Inflation adjustments and tax brackets

Although inflation is a topic that has been covered daily in the news, many Americans don’t understand how it affects their taxes. A public opinion survey by YouGov in November 2022 found that 66% Americans consider inflation and prices very important issues. However, the survey revealed that only 28% of Americans think that income tax brackets don’t often adjust for inflation.

Since over three decades, the tax brackets have been adjusted upwards every year. Inflation was codified in a series of tax law amendments that took place in the 1980s. Americans were under severe pressure after a decade of high inflation rates (annual average inflation was more than 5.5% from 1973 to 1982), which led to the need for changes in the law.

The 2023 tax year will see significant changes in the brackets. The joint income below $22,000 will be considered the lowest bracket, which will increase from $20,550 in 2022 to $431,900 in 2023. While the highest bracket will rise to $462,500 from $431,900 to $4462,500, This is an increase of 7% on both ends of this scale.

Americans’ view on green tax credits

American taxpayers are currently eligible for a credit on their taxes if they purchase or install energy-efficient systems in the home. These credits can be used for solar panels and plug-in vehicles made in the United States.

Eighty-one percent of Americans believe that Americans should be eligible for a tax credit if their homes have alternative energy systems. A majority (81%) also believe tax credits for “green” purchases should be available to all Americans, regardless their income.
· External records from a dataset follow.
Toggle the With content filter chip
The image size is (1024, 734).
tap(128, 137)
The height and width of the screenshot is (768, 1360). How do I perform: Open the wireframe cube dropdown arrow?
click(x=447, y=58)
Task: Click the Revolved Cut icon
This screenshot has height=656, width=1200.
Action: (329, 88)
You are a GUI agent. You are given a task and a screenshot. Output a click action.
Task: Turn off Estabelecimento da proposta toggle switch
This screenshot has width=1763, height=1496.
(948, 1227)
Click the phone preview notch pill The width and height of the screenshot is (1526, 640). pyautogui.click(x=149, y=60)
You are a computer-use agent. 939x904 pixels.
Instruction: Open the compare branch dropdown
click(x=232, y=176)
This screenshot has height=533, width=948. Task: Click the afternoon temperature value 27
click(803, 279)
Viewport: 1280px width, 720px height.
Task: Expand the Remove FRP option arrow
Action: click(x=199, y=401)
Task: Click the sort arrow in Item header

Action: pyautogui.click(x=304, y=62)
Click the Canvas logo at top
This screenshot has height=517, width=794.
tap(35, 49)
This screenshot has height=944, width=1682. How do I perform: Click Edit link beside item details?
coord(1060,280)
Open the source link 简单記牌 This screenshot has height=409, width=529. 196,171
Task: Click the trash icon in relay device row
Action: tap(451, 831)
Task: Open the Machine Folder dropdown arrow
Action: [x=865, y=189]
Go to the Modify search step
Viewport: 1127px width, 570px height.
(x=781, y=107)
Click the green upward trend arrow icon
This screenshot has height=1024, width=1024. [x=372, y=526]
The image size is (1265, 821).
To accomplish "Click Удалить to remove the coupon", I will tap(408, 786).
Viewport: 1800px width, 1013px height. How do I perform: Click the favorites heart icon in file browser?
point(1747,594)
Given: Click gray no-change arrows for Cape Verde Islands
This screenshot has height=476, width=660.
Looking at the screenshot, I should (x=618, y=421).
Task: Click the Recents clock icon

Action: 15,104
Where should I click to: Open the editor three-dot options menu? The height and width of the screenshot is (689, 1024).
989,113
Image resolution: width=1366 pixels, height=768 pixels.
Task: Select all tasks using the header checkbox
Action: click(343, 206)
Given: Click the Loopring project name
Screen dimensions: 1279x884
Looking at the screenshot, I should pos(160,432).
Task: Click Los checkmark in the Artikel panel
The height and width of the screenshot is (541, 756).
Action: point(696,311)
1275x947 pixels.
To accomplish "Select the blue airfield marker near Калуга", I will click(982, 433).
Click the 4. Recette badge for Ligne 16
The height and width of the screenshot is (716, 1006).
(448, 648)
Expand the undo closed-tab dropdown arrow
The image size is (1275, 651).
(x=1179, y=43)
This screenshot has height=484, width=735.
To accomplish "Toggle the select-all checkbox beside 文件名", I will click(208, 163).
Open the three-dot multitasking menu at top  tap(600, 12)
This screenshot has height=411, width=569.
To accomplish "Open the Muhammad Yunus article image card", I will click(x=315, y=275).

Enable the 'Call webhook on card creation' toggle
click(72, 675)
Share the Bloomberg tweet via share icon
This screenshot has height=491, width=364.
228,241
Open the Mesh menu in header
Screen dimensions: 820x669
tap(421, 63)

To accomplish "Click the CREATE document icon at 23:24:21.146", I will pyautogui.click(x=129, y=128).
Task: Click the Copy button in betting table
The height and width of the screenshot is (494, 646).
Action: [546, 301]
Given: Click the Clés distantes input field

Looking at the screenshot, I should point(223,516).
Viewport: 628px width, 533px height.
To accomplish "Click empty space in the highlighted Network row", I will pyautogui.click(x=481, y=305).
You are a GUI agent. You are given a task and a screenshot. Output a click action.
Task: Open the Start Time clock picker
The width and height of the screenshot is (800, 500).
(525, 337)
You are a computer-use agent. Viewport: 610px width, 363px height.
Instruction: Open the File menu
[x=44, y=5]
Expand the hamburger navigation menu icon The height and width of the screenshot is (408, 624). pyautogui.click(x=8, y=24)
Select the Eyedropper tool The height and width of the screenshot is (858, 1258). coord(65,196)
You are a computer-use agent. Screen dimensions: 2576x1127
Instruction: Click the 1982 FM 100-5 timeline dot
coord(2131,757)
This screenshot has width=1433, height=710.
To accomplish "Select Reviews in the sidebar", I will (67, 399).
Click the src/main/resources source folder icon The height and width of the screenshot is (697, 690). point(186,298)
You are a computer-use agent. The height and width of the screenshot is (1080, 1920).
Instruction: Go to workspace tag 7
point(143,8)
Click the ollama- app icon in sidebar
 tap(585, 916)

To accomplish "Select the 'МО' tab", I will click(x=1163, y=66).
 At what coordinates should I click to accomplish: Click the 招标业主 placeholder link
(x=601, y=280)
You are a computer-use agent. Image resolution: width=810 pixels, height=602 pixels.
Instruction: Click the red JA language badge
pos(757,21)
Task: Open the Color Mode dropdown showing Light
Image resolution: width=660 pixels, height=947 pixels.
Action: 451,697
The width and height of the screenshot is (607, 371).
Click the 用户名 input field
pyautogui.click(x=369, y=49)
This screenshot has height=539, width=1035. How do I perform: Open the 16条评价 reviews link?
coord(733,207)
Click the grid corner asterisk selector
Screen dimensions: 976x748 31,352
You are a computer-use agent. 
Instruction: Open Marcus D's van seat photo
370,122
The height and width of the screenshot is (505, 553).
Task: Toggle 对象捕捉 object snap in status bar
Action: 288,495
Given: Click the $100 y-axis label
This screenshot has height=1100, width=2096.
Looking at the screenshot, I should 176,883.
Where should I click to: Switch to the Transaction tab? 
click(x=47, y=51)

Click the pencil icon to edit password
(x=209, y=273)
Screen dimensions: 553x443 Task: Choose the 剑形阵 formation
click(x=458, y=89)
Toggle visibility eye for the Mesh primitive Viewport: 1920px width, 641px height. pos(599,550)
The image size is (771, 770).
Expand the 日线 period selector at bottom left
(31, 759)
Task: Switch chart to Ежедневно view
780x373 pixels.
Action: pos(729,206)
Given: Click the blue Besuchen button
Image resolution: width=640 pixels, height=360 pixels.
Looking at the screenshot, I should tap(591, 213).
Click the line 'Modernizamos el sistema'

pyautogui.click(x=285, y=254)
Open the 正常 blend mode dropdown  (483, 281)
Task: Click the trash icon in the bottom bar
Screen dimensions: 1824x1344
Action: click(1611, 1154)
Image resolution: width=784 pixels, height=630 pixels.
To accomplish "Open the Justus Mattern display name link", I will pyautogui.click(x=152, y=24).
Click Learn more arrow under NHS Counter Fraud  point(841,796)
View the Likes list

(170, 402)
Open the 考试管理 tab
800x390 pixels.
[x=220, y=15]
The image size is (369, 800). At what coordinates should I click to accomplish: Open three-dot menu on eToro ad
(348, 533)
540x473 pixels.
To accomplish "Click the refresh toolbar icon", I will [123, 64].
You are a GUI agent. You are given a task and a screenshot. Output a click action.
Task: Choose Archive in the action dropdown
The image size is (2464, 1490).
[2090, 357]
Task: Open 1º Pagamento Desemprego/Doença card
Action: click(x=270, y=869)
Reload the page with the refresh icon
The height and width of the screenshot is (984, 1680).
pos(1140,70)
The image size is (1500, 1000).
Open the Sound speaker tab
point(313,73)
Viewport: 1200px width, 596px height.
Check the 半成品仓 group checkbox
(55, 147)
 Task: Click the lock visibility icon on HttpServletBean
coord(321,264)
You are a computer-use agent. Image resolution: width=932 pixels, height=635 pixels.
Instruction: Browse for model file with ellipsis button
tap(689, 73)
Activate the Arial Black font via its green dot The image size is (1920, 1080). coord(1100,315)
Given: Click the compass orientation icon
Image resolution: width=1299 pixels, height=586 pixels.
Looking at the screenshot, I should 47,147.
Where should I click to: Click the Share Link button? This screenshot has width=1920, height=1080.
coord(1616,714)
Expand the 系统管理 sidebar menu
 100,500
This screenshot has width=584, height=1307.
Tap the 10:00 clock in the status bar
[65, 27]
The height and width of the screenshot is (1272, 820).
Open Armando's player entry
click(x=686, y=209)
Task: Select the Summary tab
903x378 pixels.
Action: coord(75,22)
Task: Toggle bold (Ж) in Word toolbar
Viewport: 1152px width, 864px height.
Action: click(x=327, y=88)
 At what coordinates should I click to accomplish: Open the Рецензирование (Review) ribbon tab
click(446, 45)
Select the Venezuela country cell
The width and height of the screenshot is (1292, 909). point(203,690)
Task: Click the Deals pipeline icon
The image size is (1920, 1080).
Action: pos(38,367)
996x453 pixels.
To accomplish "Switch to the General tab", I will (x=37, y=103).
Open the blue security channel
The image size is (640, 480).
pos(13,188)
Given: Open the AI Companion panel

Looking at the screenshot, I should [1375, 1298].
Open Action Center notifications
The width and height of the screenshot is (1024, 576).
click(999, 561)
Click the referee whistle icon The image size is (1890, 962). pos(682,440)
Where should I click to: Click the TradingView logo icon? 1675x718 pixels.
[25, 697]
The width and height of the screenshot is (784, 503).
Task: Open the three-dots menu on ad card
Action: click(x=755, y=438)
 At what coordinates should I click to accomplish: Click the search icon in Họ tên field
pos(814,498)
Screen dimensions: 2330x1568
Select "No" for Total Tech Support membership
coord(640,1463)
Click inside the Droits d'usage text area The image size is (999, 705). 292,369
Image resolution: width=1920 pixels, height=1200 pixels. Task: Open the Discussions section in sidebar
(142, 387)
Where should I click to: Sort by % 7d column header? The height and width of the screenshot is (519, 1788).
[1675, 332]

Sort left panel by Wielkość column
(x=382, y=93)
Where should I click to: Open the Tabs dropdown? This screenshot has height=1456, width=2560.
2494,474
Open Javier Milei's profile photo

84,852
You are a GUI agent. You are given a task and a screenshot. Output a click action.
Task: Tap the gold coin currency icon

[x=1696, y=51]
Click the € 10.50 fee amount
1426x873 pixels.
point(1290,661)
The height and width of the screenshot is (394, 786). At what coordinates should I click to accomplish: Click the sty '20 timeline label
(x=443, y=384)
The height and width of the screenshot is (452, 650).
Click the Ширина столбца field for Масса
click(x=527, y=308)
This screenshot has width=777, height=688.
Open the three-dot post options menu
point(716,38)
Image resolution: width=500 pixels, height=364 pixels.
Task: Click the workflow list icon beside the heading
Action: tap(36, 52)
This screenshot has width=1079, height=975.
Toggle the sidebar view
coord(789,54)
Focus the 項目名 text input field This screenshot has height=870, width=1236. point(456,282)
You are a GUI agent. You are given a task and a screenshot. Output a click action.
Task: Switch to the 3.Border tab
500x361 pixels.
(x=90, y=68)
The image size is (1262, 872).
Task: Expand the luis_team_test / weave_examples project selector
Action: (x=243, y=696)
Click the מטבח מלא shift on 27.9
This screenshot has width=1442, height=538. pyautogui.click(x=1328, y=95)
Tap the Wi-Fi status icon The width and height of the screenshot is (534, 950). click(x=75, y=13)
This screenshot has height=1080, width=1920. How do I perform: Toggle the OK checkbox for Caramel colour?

Lastly, 74 percent of Americans believe that tax credits for energy efficient purchases will reduce America’s dependence on fossil fuels.

Electric Vehicles

Concerning EVs specifically, 3 out of 5 Americans (64%) think that an EV must be manufactured or assembled in the United States in order to qualify for a tax credit. To claim the credit, EVs must be assembled in the United States by 2023. The credit can range from $7,500 to $7,500, depending on how large the battery. As EV manufacturers sell more vehicles, the credit will be phased out.

A third of Americans (58%) believe that tax credits would encourage them to purchase an electric vehicle. According to Kelley Blue Book in September 2022, an EV’s average price was $65,291. A $7,500 tax credit can be used to get a 2.5% discount on the purchase price of an EV for taxpayers in the 22% tax bracket.

Reader tip

If you are not yet a vehicle owner but plan to purchase an electric vehicle, ensure that your car is still available on the IRS’s tax credit list. The IRS maintains a list of EV models and manufacturers that could be eligible for a credit in the 2023 tax year. To ensure you get credit, you will need to look at the vehicle’s cost and the battery’s capabilities.


The Harris Poll conducted this survey online in the United States for NerdWallet between December 6-8, 2022 among 2,041 U.S. citizens 18 years and older. 1,777 of these people will file a federal tax return in 2022. A Bayesian credible interval is used to measure the sampling precision of Harris online surveys. The sample data for this study is within +/-2.8 percentage points using a 95% confidence limit. Sarah Borland, [email protected] can provide more information about the survey methodology including weighting variables, subgroup sample sizes and other details.